А Николай Григорьевич Гринько был всегда самым тихим, незаметным актером на съемочной площадке. С ним было спокойно, как с родным человеком! Знаете, я давно вывел для себя правило: чем хуже артист, тем больше внимания он к себе требует. Талант — это прежде всего тишина. Тишина и сосредоточенность. Сейчас много артистов, как бы поярче выразиться — громких. Все им не то: сценарий плохой, текст выговорить нельзя, гостиница не та, поезд, костюм, грим... У каждого к договору прописан райдер, в нем все условия проживания, перемещения, еды, работы на площадке, переработок, штрафные санкции. А начинают играть — пшик. В общем, райдеры появились, а актеры исчезают.

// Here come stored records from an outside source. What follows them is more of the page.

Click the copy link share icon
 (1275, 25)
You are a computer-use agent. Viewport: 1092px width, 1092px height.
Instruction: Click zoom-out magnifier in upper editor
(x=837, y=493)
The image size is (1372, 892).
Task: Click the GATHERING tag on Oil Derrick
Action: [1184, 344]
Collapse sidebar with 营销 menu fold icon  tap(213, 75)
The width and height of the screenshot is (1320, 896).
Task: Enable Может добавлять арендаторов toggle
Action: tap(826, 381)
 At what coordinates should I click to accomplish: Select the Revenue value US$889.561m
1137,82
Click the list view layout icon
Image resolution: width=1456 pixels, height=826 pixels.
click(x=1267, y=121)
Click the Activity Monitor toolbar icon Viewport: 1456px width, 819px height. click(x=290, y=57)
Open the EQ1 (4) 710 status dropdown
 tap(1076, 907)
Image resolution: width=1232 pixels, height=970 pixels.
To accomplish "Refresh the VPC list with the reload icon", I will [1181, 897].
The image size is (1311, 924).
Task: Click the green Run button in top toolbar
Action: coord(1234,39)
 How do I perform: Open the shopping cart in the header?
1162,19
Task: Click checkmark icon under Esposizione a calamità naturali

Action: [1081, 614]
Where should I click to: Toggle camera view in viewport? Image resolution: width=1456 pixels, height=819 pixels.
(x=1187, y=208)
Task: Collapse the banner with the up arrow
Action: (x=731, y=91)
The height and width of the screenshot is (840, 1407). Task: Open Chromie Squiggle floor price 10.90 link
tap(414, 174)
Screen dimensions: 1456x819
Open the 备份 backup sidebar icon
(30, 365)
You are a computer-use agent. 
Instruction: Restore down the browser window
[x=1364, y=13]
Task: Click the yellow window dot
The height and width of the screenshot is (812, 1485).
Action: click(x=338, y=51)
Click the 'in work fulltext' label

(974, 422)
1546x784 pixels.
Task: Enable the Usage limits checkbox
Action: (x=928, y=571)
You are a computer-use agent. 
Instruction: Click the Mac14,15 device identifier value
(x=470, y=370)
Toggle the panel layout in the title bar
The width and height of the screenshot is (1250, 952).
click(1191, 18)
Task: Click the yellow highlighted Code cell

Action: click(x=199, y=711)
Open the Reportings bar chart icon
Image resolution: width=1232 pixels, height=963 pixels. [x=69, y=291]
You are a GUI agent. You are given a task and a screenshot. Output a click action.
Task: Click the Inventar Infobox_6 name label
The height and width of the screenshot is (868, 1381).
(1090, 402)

— Дмитрий, а откуда взялась история, что вы погибли в Афганистане?
— Это многолетний блуждающий слух. Кто его пустил — не знаю. Но однажды новость дошла до Нечаева. Он мне рассказывал, что в этот момент все внутри оборвалось. Леонид Алексеевич купил бутылку водки, выпил, плакал. Потом, когда узнал, что все это липа, опять купил бутылку водки, выпил, но уже на радостях. В более поздней версии этой байки я погибал в Чечне, сейчас, наверное, сказали бы — в Сирии. Может быть, это наше национальное: все лучшее должно погибнуть и желательно в расцвете лет. Мы ведь только в горе объединяемся.
Раз уж зашла речь о нашем менталитете... К «Уходящей натуре» мы искали, простите за тавтологию, натуру в Белоруссии. Там ведь до сих пор много советского. У нас по сюжету — 1978 год. Нужно было найти типичный советский райцентр, в котором есть типичные для того времени райисполком и кафе. Заехали в маленький городок недалеко от Минска. Посмотрели исполком, посмотрели кафе. Решили в нем пообедать и обсудить, что подходит. Помните в брежневские времена столовские алюминиевые ложки? С дырками на ручке, чтобы их граждане домой не перли? Так вот там все было именно так! Борщ в нержавеющих мисках с ушками!
Спрашиваю Родионова, что из увиденного ему понравилось. У него богатый опыт: когда я был студентом, он уже работал оператором и снимал «Иди и смотри». Алексей Борисович зачерпывает борщ, поднимает глаза, я жду, и он наконец говорит: «Знаете, Дима, по-моему, мы попали в социологический заповедник».